Saved data entries:
☆ ☆ ☆ ☆ ☆

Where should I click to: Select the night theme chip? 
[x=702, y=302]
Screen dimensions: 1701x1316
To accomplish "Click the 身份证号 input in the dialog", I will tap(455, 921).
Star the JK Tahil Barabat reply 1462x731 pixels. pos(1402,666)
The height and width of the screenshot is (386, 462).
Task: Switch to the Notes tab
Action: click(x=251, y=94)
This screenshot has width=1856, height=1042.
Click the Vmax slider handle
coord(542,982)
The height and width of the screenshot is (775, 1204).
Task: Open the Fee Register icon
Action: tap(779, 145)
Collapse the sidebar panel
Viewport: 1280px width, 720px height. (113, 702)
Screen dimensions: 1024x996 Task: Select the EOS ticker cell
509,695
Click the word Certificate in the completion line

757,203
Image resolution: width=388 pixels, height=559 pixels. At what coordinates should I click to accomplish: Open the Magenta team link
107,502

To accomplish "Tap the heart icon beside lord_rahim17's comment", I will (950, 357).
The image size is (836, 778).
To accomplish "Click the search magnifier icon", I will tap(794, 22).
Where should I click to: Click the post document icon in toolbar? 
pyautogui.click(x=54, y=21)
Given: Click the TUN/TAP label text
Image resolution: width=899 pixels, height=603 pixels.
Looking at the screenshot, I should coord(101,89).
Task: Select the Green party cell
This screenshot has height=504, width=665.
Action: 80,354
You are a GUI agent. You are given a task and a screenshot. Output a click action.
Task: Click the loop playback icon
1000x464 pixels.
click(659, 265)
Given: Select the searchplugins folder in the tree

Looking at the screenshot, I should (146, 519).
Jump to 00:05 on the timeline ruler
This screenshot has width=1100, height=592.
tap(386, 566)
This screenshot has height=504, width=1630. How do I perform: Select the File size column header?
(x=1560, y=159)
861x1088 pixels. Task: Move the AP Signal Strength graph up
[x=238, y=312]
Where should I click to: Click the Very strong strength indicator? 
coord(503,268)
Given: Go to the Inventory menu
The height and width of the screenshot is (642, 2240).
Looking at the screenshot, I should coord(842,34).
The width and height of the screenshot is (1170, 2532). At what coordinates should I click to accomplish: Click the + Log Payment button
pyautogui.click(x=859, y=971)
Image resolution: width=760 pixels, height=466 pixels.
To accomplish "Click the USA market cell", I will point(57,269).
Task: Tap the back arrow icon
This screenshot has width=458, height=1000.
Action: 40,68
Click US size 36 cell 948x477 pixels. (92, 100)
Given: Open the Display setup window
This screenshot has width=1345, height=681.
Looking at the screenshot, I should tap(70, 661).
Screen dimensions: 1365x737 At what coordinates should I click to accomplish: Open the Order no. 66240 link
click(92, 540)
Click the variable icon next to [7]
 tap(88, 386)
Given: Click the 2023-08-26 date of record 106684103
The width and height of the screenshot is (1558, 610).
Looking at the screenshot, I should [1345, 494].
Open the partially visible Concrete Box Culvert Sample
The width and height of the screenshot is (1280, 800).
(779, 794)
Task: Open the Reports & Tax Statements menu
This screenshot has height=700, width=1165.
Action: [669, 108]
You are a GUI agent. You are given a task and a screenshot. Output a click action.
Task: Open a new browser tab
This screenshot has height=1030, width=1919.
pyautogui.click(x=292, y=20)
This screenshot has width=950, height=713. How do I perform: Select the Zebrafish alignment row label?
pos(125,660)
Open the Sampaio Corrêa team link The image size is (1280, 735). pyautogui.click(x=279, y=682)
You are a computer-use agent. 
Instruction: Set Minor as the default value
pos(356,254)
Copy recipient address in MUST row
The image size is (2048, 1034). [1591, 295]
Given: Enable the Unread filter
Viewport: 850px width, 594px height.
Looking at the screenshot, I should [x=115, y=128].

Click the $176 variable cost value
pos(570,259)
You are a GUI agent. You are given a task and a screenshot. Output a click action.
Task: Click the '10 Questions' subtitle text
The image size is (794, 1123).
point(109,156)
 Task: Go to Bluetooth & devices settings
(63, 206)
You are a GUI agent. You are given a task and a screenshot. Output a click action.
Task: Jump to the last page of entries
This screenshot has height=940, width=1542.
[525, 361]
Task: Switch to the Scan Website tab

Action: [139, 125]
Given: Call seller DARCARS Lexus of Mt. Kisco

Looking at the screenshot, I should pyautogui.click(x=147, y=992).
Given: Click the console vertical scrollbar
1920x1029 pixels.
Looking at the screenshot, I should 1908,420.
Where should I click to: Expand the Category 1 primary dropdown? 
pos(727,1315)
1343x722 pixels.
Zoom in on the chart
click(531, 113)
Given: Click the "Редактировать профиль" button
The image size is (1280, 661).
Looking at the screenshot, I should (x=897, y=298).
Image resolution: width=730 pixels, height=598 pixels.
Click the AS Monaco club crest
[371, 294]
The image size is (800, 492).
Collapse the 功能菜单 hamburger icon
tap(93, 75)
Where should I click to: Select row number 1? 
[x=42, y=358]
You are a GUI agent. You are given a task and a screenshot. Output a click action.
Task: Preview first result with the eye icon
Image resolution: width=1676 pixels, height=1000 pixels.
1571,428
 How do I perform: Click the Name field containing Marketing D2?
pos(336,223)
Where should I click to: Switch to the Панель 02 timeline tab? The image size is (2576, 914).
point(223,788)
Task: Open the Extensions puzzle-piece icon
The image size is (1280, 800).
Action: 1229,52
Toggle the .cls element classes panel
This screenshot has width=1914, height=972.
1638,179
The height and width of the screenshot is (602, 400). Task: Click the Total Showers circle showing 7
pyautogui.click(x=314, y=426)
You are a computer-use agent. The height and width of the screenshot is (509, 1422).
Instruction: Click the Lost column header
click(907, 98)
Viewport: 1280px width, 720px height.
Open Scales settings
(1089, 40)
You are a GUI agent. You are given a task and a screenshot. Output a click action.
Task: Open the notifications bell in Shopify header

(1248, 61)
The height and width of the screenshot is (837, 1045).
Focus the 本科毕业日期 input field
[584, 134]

☆ ☆ ☆ ☆ ☆

_ACTIVITY:_
Repeat every record above precisely.

_TASK ANSWER:_
Where should I click to: Select the night theme chip? 
[x=702, y=302]
Screen dimensions: 1701x1316
To accomplish "Click the 身份证号 input in the dialog", I will tap(455, 921).
Star the JK Tahil Barabat reply 1462x731 pixels. pos(1402,666)
The height and width of the screenshot is (386, 462).
Task: Switch to the Notes tab
Action: click(x=251, y=94)
This screenshot has width=1856, height=1042.
Click the Vmax slider handle
coord(542,982)
The height and width of the screenshot is (775, 1204).
Task: Open the Fee Register icon
Action: tap(779, 145)
Collapse the sidebar panel
Viewport: 1280px width, 720px height. (113, 702)
Screen dimensions: 1024x996 Task: Select the EOS ticker cell
509,695
Click the word Certificate in the completion line

757,203
Image resolution: width=388 pixels, height=559 pixels. At what coordinates should I click to accomplish: Open the Magenta team link
107,502

To accomplish "Tap the heart icon beside lord_rahim17's comment", I will (950, 357).
The image size is (836, 778).
To accomplish "Click the search magnifier icon", I will tap(794, 22).
Where should I click to: Click the post document icon in toolbar? 
pyautogui.click(x=54, y=21)
Given: Click the TUN/TAP label text
Image resolution: width=899 pixels, height=603 pixels.
Looking at the screenshot, I should coord(101,89).
Task: Select the Green party cell
This screenshot has height=504, width=665.
Action: 80,354
You are a GUI agent. You are given a task and a screenshot. Output a click action.
Task: Click the loop playback icon
1000x464 pixels.
click(659, 265)
Given: Select the searchplugins folder in the tree

Looking at the screenshot, I should (146, 519).
Jump to 00:05 on the timeline ruler
This screenshot has width=1100, height=592.
tap(386, 566)
This screenshot has height=504, width=1630. How do I perform: Select the File size column header?
(x=1560, y=159)
861x1088 pixels. Task: Move the AP Signal Strength graph up
[x=238, y=312]
Where should I click to: Click the Very strong strength indicator? 
coord(503,268)
Given: Go to the Inventory menu
The height and width of the screenshot is (642, 2240).
Looking at the screenshot, I should coord(842,34).
The width and height of the screenshot is (1170, 2532). At what coordinates should I click to accomplish: Click the + Log Payment button
pyautogui.click(x=859, y=971)
Image resolution: width=760 pixels, height=466 pixels.
To accomplish "Click the USA market cell", I will point(57,269).
Task: Tap the back arrow icon
This screenshot has width=458, height=1000.
Action: 40,68
Click US size 36 cell 948x477 pixels. (92, 100)
Given: Open the Display setup window
This screenshot has width=1345, height=681.
Looking at the screenshot, I should tap(70, 661).
Screen dimensions: 1365x737 At what coordinates should I click to accomplish: Open the Order no. 66240 link
click(92, 540)
Click the variable icon next to [7]
 tap(88, 386)
Given: Click the 2023-08-26 date of record 106684103
The width and height of the screenshot is (1558, 610).
Looking at the screenshot, I should [1345, 494].
Open the partially visible Concrete Box Culvert Sample
The width and height of the screenshot is (1280, 800).
(779, 794)
Task: Open the Reports & Tax Statements menu
This screenshot has height=700, width=1165.
Action: [669, 108]
You are a GUI agent. You are given a task and a screenshot. Output a click action.
Task: Open a new browser tab
This screenshot has height=1030, width=1919.
pyautogui.click(x=292, y=20)
This screenshot has width=950, height=713. How do I perform: Select the Zebrafish alignment row label?
pos(125,660)
Open the Sampaio Corrêa team link The image size is (1280, 735). pyautogui.click(x=279, y=682)
You are a computer-use agent. 
Instruction: Set Minor as the default value
pos(356,254)
Copy recipient address in MUST row
The image size is (2048, 1034). [1591, 295]
Given: Enable the Unread filter
Viewport: 850px width, 594px height.
Looking at the screenshot, I should [x=115, y=128].

Click the $176 variable cost value
pos(570,259)
You are a GUI agent. You are given a task and a screenshot. Output a click action.
Task: Click the '10 Questions' subtitle text
The image size is (794, 1123).
point(109,156)
 Task: Go to Bluetooth & devices settings
(63, 206)
You are a GUI agent. You are given a task and a screenshot. Output a click action.
Task: Jump to the last page of entries
This screenshot has height=940, width=1542.
[525, 361]
Task: Switch to the Scan Website tab

Action: [139, 125]
Given: Call seller DARCARS Lexus of Mt. Kisco

Looking at the screenshot, I should pyautogui.click(x=147, y=992).
Given: Click the console vertical scrollbar
1920x1029 pixels.
Looking at the screenshot, I should 1908,420.
Where should I click to: Expand the Category 1 primary dropdown? 
pos(727,1315)
1343x722 pixels.
Zoom in on the chart
click(531, 113)
Given: Click the "Редактировать профиль" button
The image size is (1280, 661).
Looking at the screenshot, I should (x=897, y=298).
Image resolution: width=730 pixels, height=598 pixels.
Click the AS Monaco club crest
[371, 294]
The image size is (800, 492).
Collapse the 功能菜单 hamburger icon
tap(93, 75)
Where should I click to: Select row number 1? 
[x=42, y=358]
You are a GUI agent. You are given a task and a screenshot. Output a click action.
Task: Preview first result with the eye icon
Image resolution: width=1676 pixels, height=1000 pixels.
1571,428
 How do I perform: Click the Name field containing Marketing D2?
pos(336,223)
Where should I click to: Switch to the Панель 02 timeline tab? The image size is (2576, 914).
point(223,788)
Task: Open the Extensions puzzle-piece icon
The image size is (1280, 800).
Action: 1229,52
Toggle the .cls element classes panel
This screenshot has width=1914, height=972.
1638,179
The height and width of the screenshot is (602, 400). Task: Click the Total Showers circle showing 7
pyautogui.click(x=314, y=426)
You are a computer-use agent. The height and width of the screenshot is (509, 1422).
Instruction: Click the Lost column header
click(907, 98)
Viewport: 1280px width, 720px height.
Open Scales settings
(1089, 40)
You are a GUI agent. You are given a task and a screenshot. Output a click action.
Task: Open the notifications bell in Shopify header

(1248, 61)
The height and width of the screenshot is (837, 1045).
Focus the 本科毕业日期 input field
[584, 134]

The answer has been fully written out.